◆ PAGE TEXT
Govind Purushottam Deshpande

Govind Purushottam Deshpande (Devanagari: गोविंद पुरुषोत्तम देशपांडे; 1938 – 16 October 2013[1]) was a Marathi playwright and academic from Maharashtra, India. He was also known as GoPu (his Marathi initials), or GPD.

Born in Nashik, he grew up in Rahimatpur (Satara District), where he went to school. He completed an MA in Ancient Indian History from MS University, Baroda, and enrolled for a Ph.D. at the School of International Affairs, New Delhi. This school subsequently became part of the Jawaharlal Nehru University, New Delhi. Deshpande completed in Ph.D. from, and taught at, the Center for East Asian Studies at the Jawaharlal Nehru University in New Delhi for many years. He lived in Pune after retirement with his wife Kalindi, a women's movement activist. She predeceased him in 2009. He wrote a column in the Economic and Political Weekly, Mumbai, for about four decades.

◆ DATA EXTRACT

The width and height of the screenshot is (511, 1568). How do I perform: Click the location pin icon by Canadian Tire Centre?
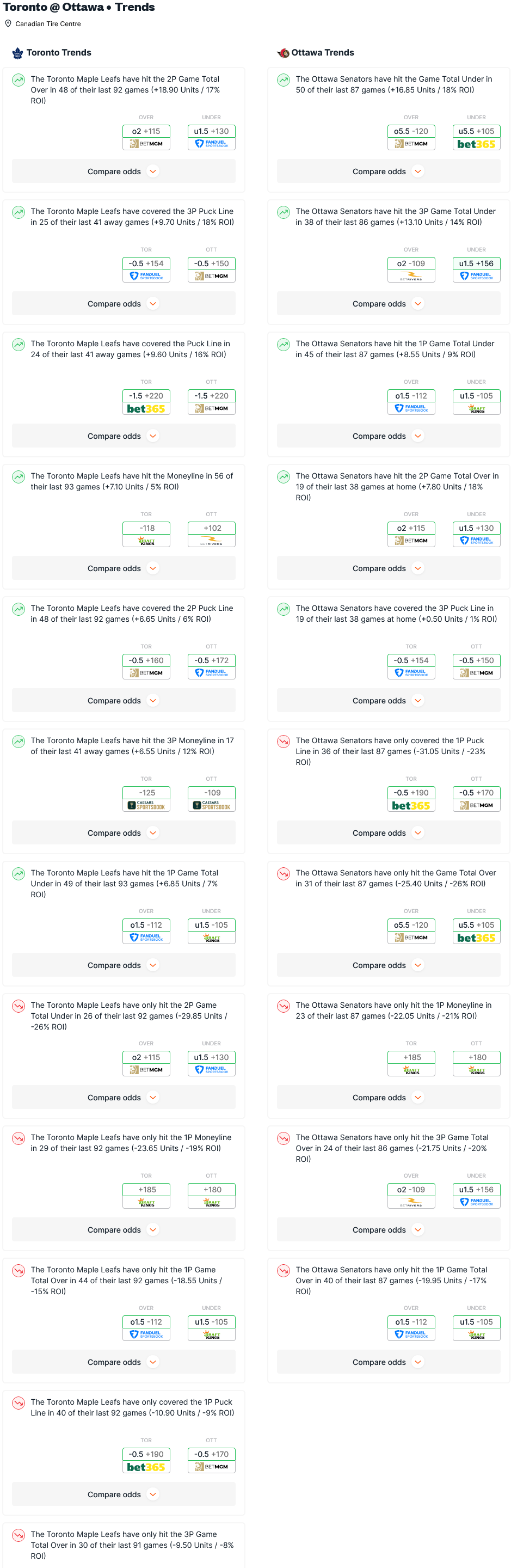pos(8,24)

◆ PROBLEMS
**a)** Transcribe the stretch of the Deshpande biography from "Born in Nashik, he" through "about four decades.".
**b)** According to the Deshpande biography, in which publication did he write a column for about four decades?

◆ ANSWERS BELOW
**a)**
Born in Nashik, he grew up in Rahimatpur (Satara District), where he went to school. He completed an MA in Ancient Indian History from MS University, Baroda, and enrolled for a Ph.D. at the School of International Affairs, New Delhi. This school subsequently became part of the Jawaharlal Nehru University, New Delhi. Deshpande completed in Ph.D. from, and taught at, the Center for East Asian Studies at the Jawaharlal Nehru University in New Delhi for many years. He lived in Pune after retirement with his wife Kalindi, a women's movement activist. She predeceased him in 2009. He wrote a column in the Economic and Political Weekly, Mumbai, for about four decades.

**b)** The Economic and Political Weekly, Mumbai.